McMahon started contacting the owners of rabbits, who were either breeding or selling them, online.
Then, late at night, he would sneak on to their property to take the animals from cages and hutches.
He did this to eight victims over an 18-month period as 22 separate properties across Auckland were burgled.
One pet owner told the Herald on Sunday of the night McMahon came to her Blockhouse Bay home just before Labour weekend 2016.
"I heard this human noise from my window at one o'clock in the morning or something and the thought crossed my mind – bunny burglar?"
But she dismissed the idea because she wasn't a breeder.
"Then I heard the squealing of my rabbits," she recalled. "I woke my partner up after I heard the squealing. I didn't even know rabbits squealed, it was just awful."
McMahon stole four rabbits that night, including Boomba and Lizzy.
A rabbit named Lucky survived the ordeal.
"My partner ran out the front and he actually saw someone walking on the other side of the road, really slowly, casually, up the road, at this strange hour of the morning," she said.
Down a nearby street, sitting in a car, was McMahon and his car registration was noted.
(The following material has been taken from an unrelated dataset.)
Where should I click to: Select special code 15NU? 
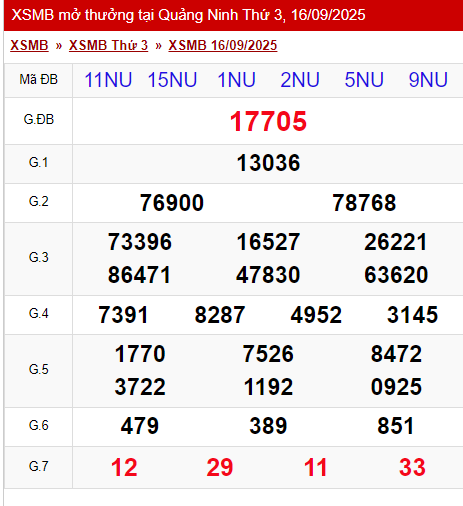tap(172, 80)
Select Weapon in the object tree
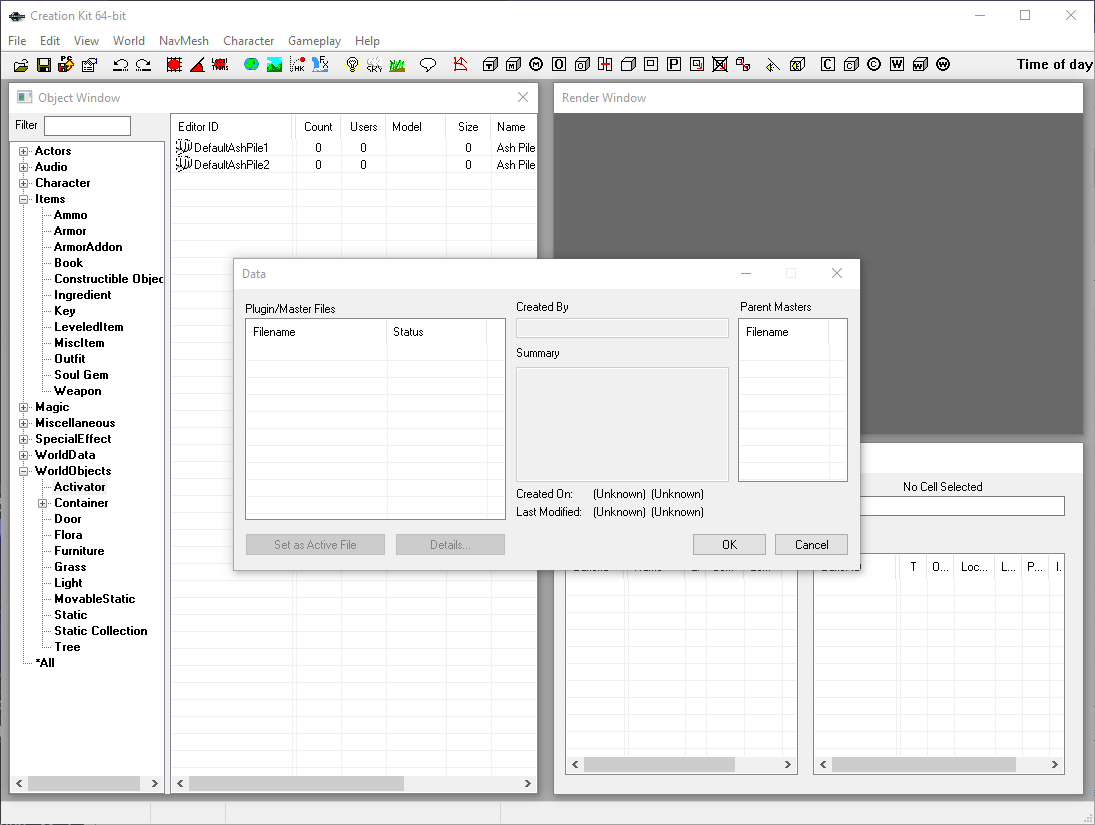This screenshot has width=1095, height=825. click(78, 391)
"[The police] came straight away, which we knew was something a bit weird as well, for them to come so quickly for rabbits," she said.
"It's changed who I am as a person. It's one thing to have your animals die but to think that he outright stole them."
"You stole rabbits," Judge Ema Aitken said, when sentencing McMahon in the Auckland District Court in May this year.
McMahon insisted he released the stolen animals into the wild, believing in his mind he was liberating them from their hutches or the possession of their owners.
But the court also heard he has little recall about what exactly happened when he stole the rabbits and struggled to determine "what was real and what was not".
None of the rabbits, some of which belonged to children, have been seen since.
The owners, meanwhile, were left "devastated" when they awoke to find the rabbits gone, Judge Aitken said.
They were concerned not only for their own loss but the welfare of the rabbits.
Some of the victims also became aware of McMahon's Australian case and feared the worst for their pets, while others have now increased security around their homes.
"There was behaviour that took place in Australia that it could be broadly described as similar," Judge Aitken said. "However, they were allegations of much more serious conduct involving the harm and death of rabbits."
She said there "is no case similar to this Mr McMahon", while the judge turned to cases of rustling and multiple burglaries for legal guidance when sentencing him.
"This was obviously premeditated and well-planned offending," Judge Aitken said, adding that the key driver to the offending was McMahon's methamphetamine use.
From May last year McMahon was a resident at Odyssey House as he attempted to curb his drug addiction.
"It would appear that you have made significant gains in terms of your rehabilitation," Judge Aitken.
But the judge said she had to "denounce and to deter [McMahon's] offending" and protect his victims.
In all McMahon pleaded guilty to 11 charges, eight of which were representative for the 22 instances of burglary.
He also faced two other theft charges for stealing rabbits and one count of careless driving.
Judge Aitken sentenced him to four months' community detention, with a nightly curfew, and 15 months' intensive supervision.
She said this "should give the community some comfort that the authorities will know where you are at night".
McMahon was also ordered to pay $2735 in reparations to the victims and convicted and discharged on the driving charge.
He has some other historical unrelated convictions.